YOUR ASSIGNMENT ▸
Below is a listing. Copy each line of it that holds the word "computer".

------------------------------

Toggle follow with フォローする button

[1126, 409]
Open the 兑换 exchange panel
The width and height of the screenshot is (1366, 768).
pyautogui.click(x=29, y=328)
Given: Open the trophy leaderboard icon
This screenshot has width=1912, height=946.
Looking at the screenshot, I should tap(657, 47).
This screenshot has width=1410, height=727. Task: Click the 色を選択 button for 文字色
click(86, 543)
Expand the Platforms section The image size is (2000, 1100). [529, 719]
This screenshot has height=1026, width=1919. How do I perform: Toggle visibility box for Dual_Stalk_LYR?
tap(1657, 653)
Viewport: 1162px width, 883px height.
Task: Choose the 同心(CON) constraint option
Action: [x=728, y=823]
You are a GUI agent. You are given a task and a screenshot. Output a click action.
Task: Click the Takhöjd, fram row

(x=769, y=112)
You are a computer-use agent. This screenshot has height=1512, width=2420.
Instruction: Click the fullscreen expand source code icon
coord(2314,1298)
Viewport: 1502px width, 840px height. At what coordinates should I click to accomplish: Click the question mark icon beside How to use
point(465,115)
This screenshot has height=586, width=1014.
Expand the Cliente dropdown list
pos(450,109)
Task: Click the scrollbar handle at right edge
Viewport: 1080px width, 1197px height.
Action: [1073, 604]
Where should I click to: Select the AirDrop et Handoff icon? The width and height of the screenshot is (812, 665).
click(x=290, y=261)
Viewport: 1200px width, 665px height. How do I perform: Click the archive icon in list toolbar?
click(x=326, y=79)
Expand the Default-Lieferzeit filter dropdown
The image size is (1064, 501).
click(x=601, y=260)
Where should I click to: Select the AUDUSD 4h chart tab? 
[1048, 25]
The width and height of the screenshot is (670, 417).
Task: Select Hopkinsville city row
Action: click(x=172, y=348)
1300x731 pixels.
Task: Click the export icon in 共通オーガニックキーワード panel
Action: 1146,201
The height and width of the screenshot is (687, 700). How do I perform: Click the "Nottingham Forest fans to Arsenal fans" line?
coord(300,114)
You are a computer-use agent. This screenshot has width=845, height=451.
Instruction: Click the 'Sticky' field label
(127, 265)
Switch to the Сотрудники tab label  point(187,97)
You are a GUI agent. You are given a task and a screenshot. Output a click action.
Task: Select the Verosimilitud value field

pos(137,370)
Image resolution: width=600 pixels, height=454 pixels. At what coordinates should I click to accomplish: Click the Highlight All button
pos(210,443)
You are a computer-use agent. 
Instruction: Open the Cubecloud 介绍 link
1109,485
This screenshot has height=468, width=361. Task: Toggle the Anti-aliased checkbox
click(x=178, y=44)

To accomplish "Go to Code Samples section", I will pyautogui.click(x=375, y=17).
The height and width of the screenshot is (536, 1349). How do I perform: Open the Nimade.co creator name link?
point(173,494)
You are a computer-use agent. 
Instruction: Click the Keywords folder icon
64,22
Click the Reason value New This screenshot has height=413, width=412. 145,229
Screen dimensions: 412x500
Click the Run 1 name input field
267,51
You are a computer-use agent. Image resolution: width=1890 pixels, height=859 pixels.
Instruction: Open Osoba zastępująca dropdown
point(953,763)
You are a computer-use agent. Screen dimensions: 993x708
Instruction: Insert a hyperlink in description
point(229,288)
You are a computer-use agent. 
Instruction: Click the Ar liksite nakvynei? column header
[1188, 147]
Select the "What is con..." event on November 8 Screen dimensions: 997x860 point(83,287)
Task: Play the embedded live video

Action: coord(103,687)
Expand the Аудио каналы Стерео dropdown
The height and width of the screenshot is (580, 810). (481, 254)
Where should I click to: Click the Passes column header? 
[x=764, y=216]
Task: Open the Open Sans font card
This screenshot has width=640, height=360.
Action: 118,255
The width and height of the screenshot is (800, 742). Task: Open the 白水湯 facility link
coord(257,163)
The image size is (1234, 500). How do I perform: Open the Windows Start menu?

------------------------------

WRITTEN ANSWER ▸
You are a computer-use agent. This screenshot has height=1512, width=2420.
You are a computer-use agent. This screenshot has width=845, height=451.
You are a computer-use agent. 
You are a computer-use agent. 
You are a computer-use agent. Image resolution: width=1890 pixels, height=859 pixels.
You are a computer-use agent. Screen dimensions: 993x708
You are a computer-use agent. 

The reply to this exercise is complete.